I could sit up in the bath and Joe was about the age where bathing was a
play time, so Joe would play “lets-see-how-long-little-brother-can-hold-his-breath,”
which explains my short-term memory problem.
Actually,
my parents were there supervising, but that didn’t mean that problems didn’t
arise. Picture the scene. There, in the quiet of the evening, with the
problems of the day behind the Towles family and the moment of rest and slumber
ahead of them, they would gather in the bathroom for the night-time scrubdown
and bed time. Mom and Dad would strip us
down and place us in the warm communal waters of brotherhood. With toys and washcloths and soap, they commenced
bathing, but they neglected to tell us filthy little boys that our purpose in
the tub was to reverse our filthy state, to scrub us clean, to make us less
malodorous. We didn’t get it.
We thought
bath time was fun time, where we splashed and threw toys, or we thought it was
torture time where brother Joe played the aforementioned “underwater” game, or
we thought it was potty time. Yes, you
read that correctly. I would love to
blame the brown submarines that often accompanied our communal tub time on my
brother Joe, but I know that I was the creator of those floaties.
At this
stage of fatherhood, I reflect on the communal tub scene with a bit of
confusion. Before I became a father, I
just thought it was a funny I-soiled-the-tub-I-shared-with-Joe story. It was humorous, that satisfied grin
stretched on my face as Joe tried to avoid my creation as it sped toward him in
the ever-shrinking tub.
As a
parent, I am confused that they still tried it after the first time I added my
own efforts to “tub time.” Why would
they keep on taking that risk? Why did
they put us in the tub together again, repeatedly?
It just
presented a potential for much more work than two boys being bathed
separately. It required a massive
cleanup effort: the tub, then Joe, then
me, then my Mom or Dad, depending on who cleaned the tub.
It didn’t
seem like a good idea, but communal tubbing revealed a massive secret of
parenthood: when it’s your idea, you
tend to hang onto it longer than if someone told you about it. That’s the issue with parenting: it makes you an expert, even though you’re
clueless. My parents didn’t know what
the heck they were doing, but we kids depended on them to hose off the stale
applejuice and peanut butter.
Fortunately,
the time for communal bathing came to an end, mostly because Joe could remember
that I had a penchant for using the tub as a toilet, and they realized that the
time of usefulness for communal bathing had come to an end. (Joe would pitch a fit when they’d dunk me in
beside him.) My parents’ recognition
that their good idea (communal bathing) was not a permanently good idea
showcases a great principle of parenting:
change is inevitable.
They
recognized that getting us both in the tub was going to get more difficult and
that getting us out was going to get easier.
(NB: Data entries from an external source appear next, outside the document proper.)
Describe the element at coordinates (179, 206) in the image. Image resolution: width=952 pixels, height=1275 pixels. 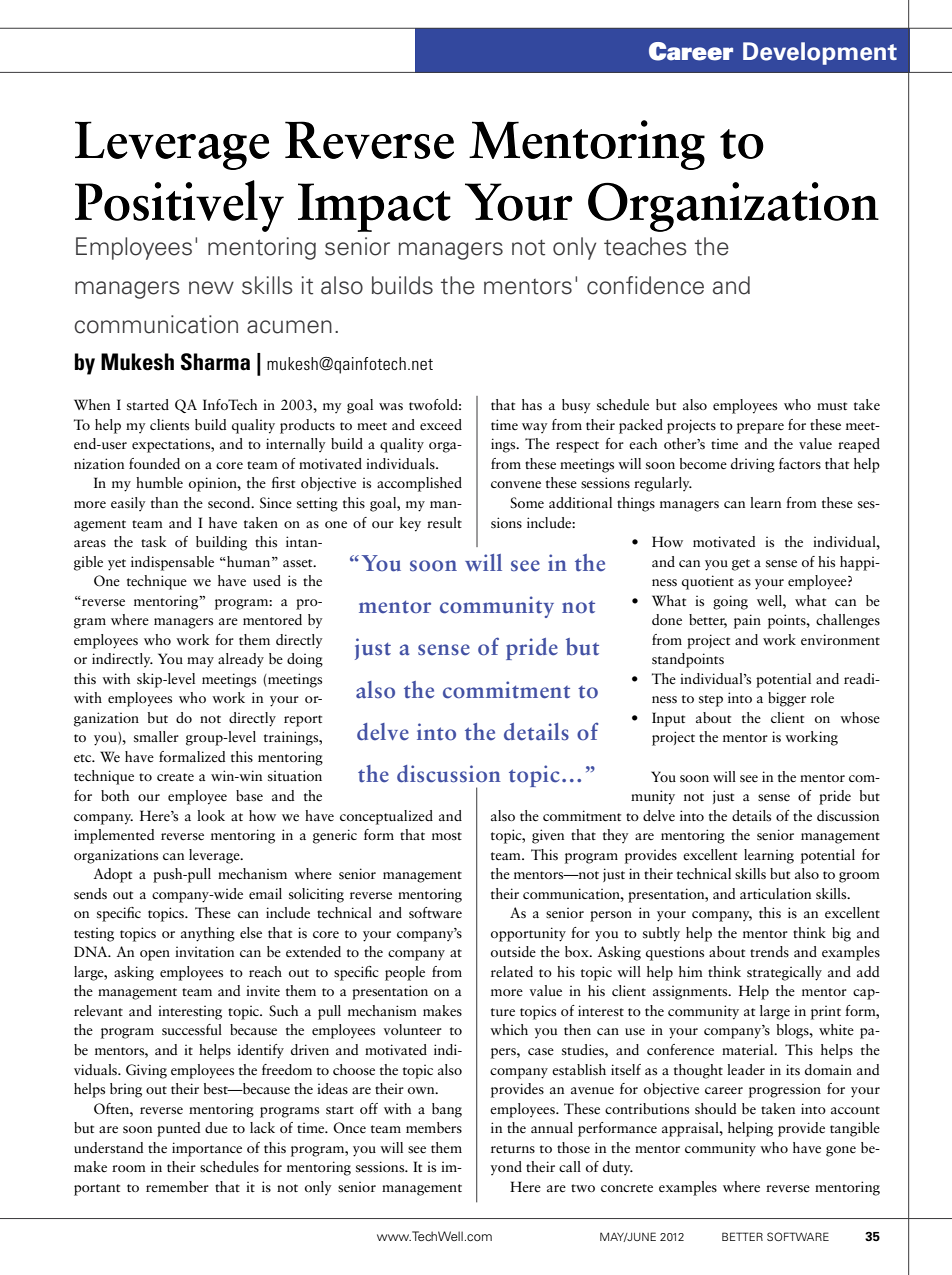
I see `Positively` at that location.
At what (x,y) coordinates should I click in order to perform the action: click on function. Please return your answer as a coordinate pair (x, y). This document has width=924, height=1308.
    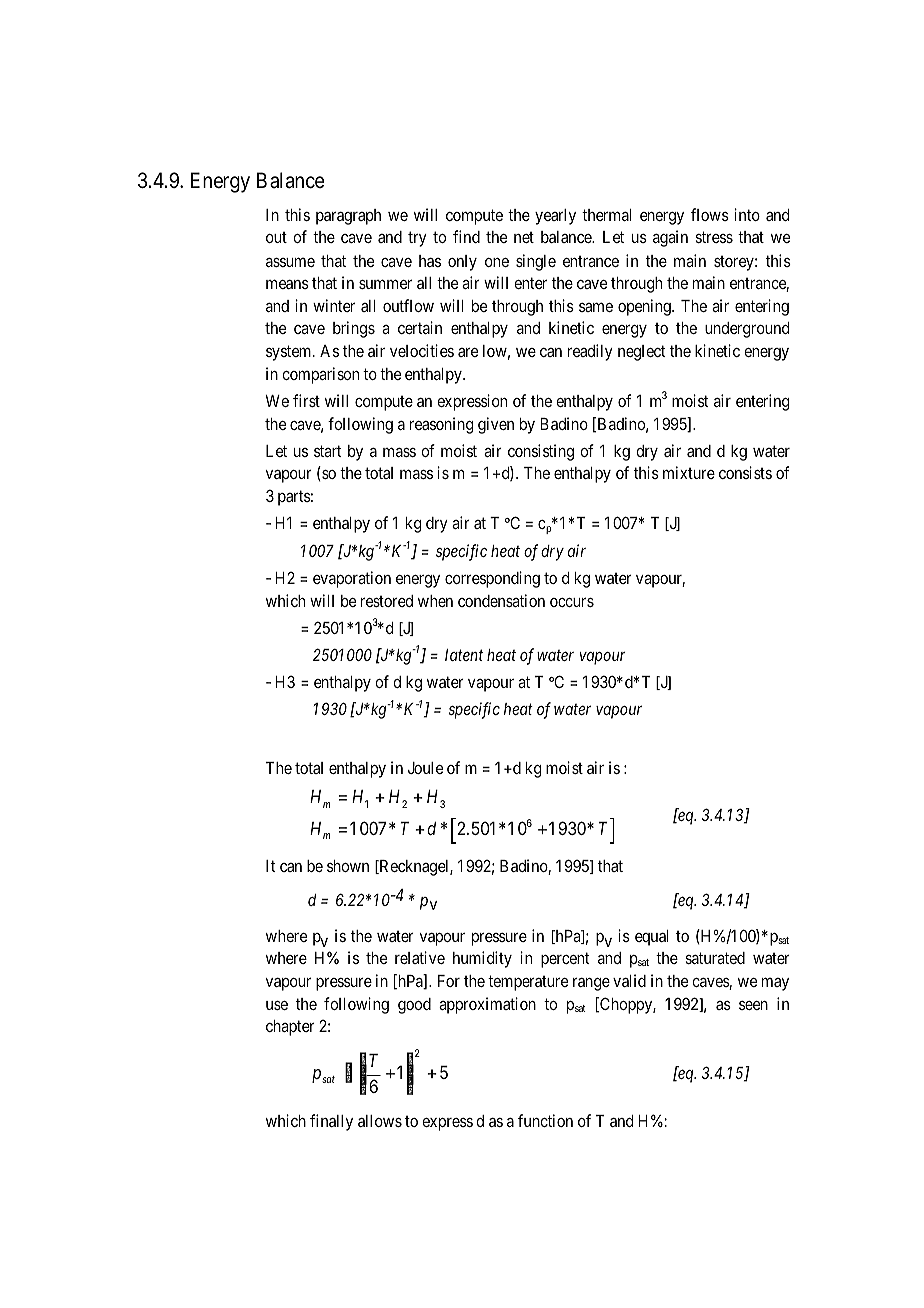
    Looking at the image, I should click on (545, 1120).
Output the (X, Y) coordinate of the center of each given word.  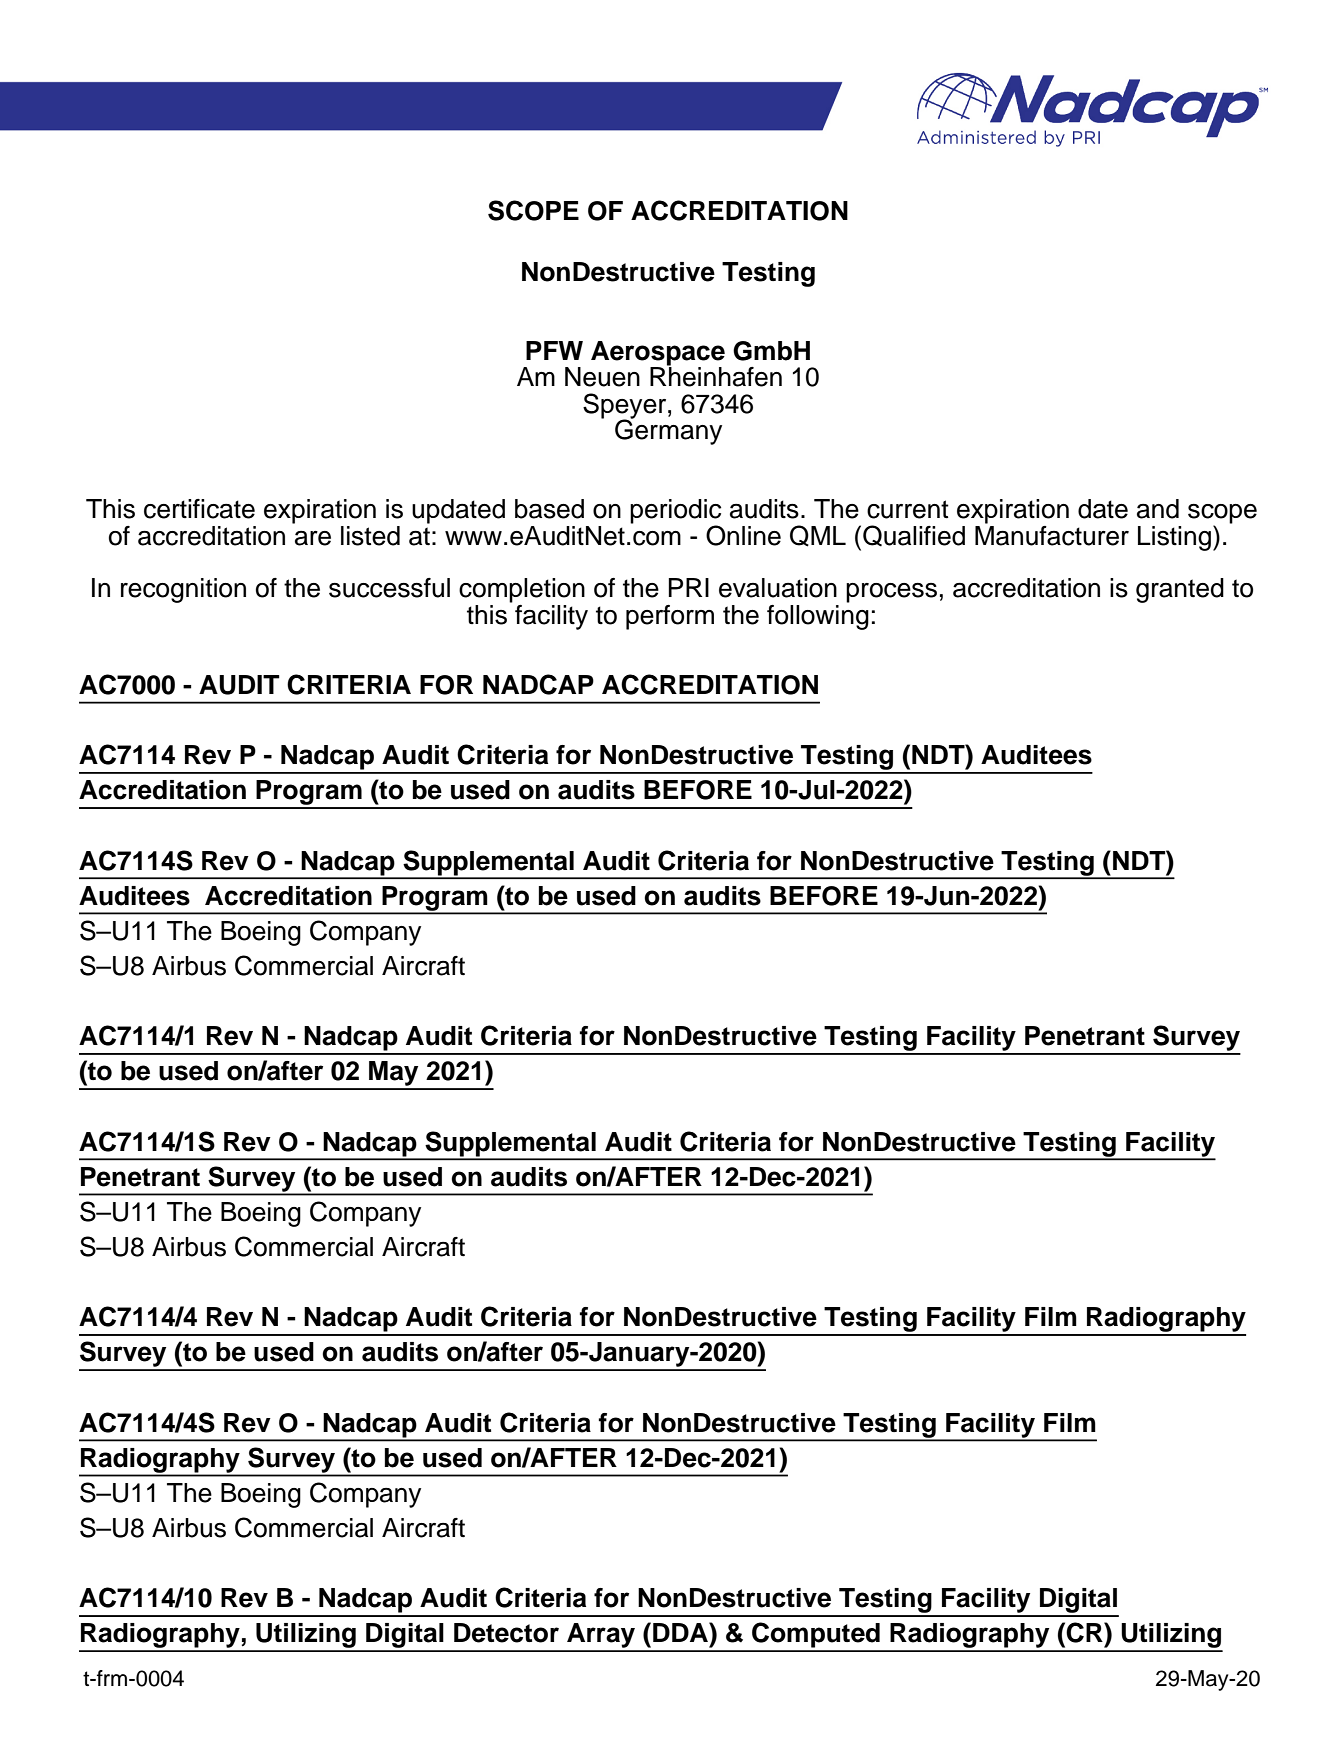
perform (670, 617)
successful (389, 588)
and (1158, 509)
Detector (506, 1633)
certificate (199, 509)
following (818, 616)
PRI (689, 587)
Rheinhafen (716, 376)
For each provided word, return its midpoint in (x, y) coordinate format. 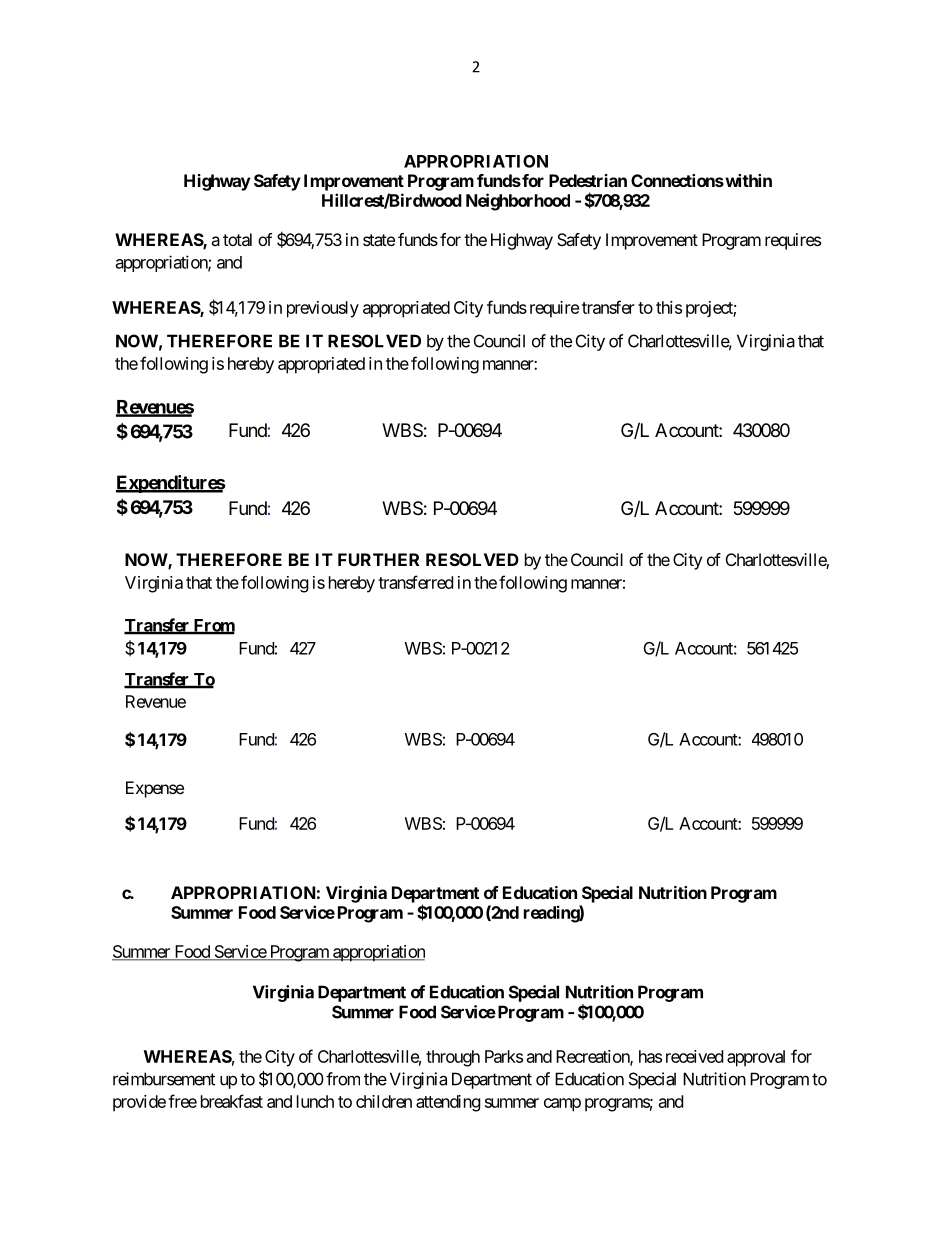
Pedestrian (588, 180)
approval (756, 1058)
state (379, 240)
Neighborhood (518, 202)
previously (323, 309)
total (237, 239)
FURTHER (378, 559)
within (747, 180)
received (694, 1056)
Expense (155, 789)
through (453, 1058)
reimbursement (164, 1079)
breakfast (232, 1101)
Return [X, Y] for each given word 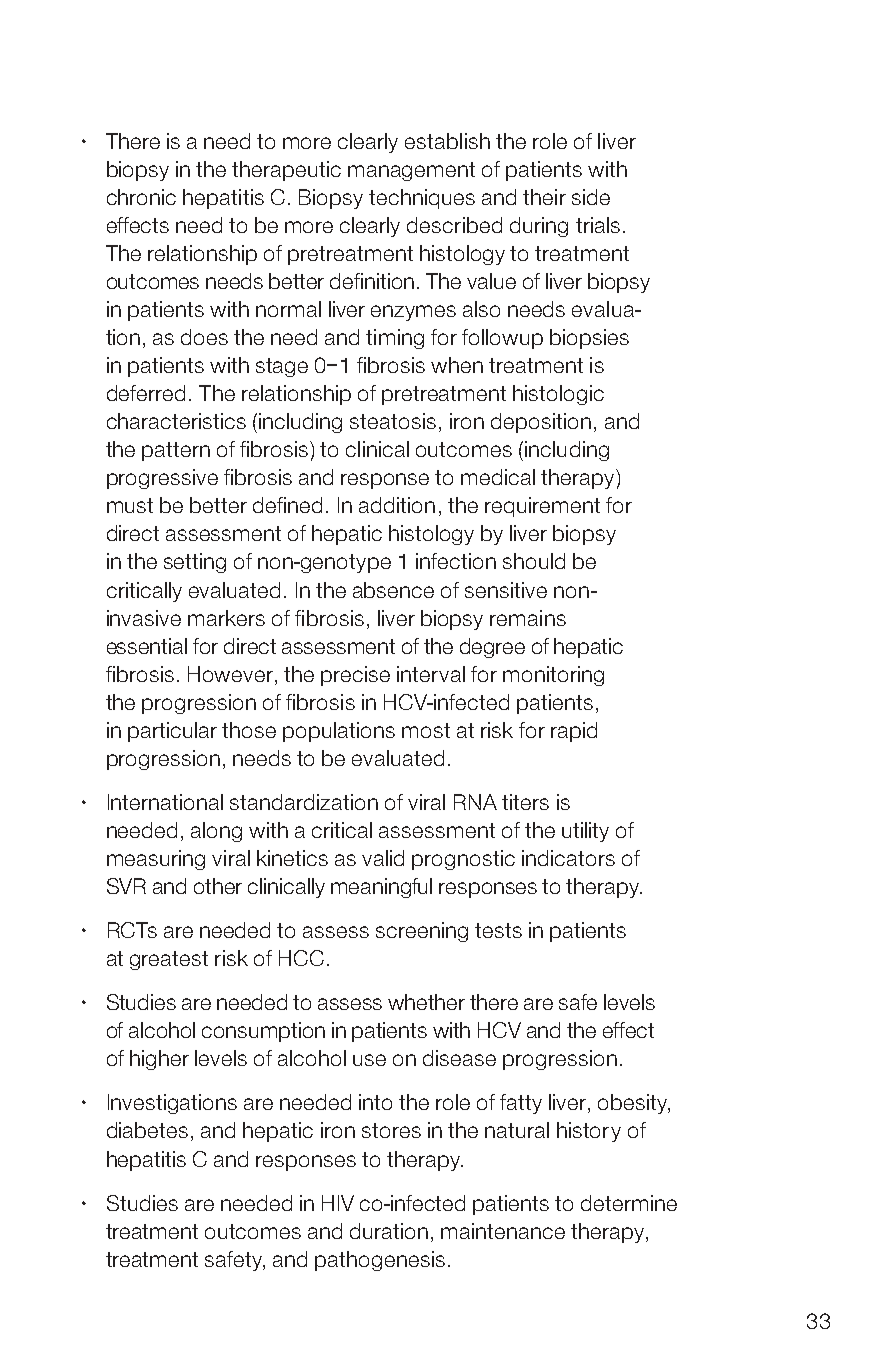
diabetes [147, 1130]
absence [393, 590]
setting [195, 563]
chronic [141, 197]
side [591, 197]
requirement [542, 507]
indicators [568, 858]
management [411, 171]
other [218, 886]
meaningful [381, 888]
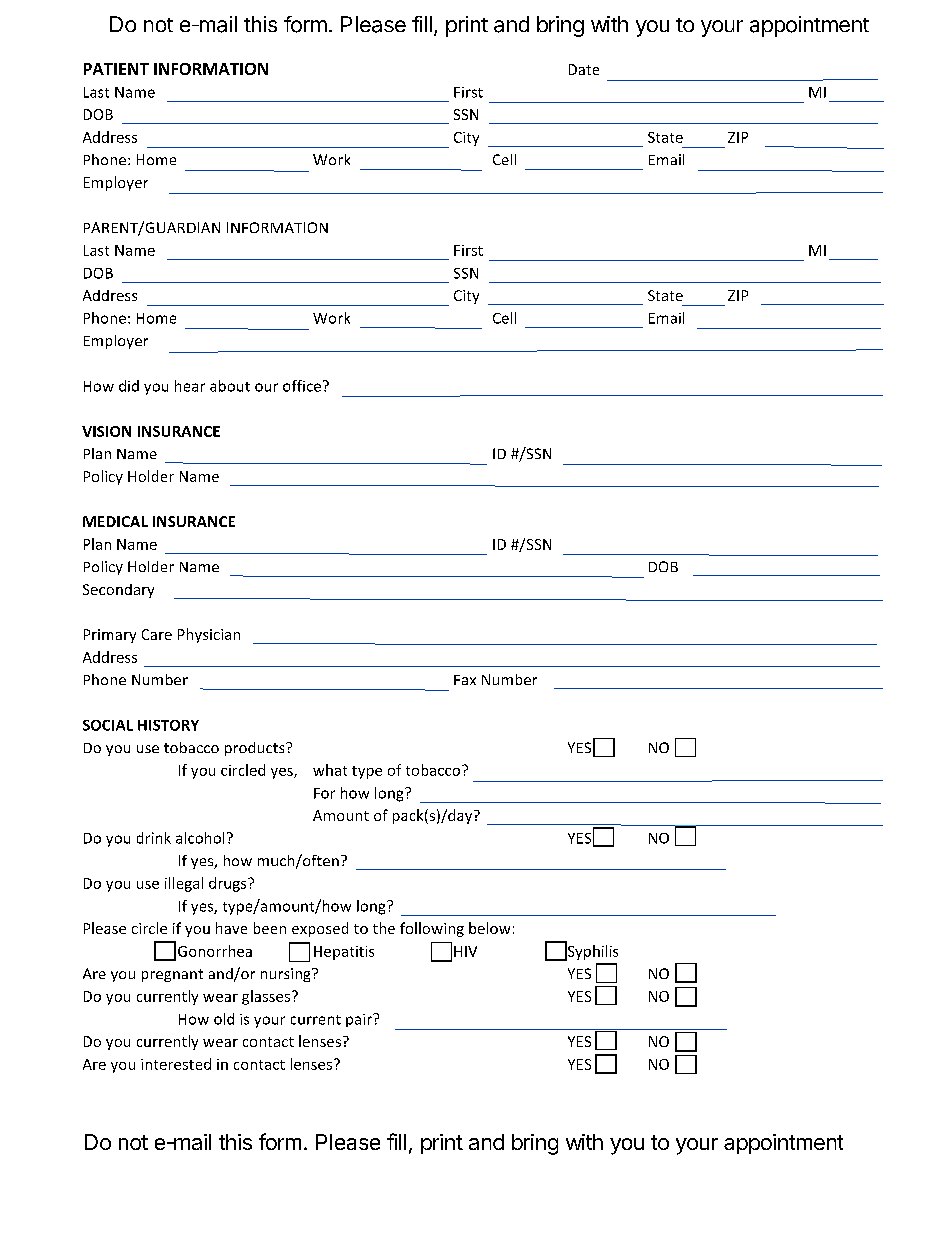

Joe knew that I was going to befoul the tub at some point, and there was
a distinct possibility that I would learn that spoiling the bath time triggered
an abrupt exit. (It’s fun to get a
quick, loud, excited reaction from Mom and Dad, so why not?)
So when the usefulness of the effort has run its course, it’s good to
recognize the change and never to look back.
In other words, when there’s a turd in the tub, it’s time to get out.
1 comment:
My mind went to marking the tub as my own territory. It reminds me why at a young age some of us thought our poop did not smell, at least not as bad as my brothers!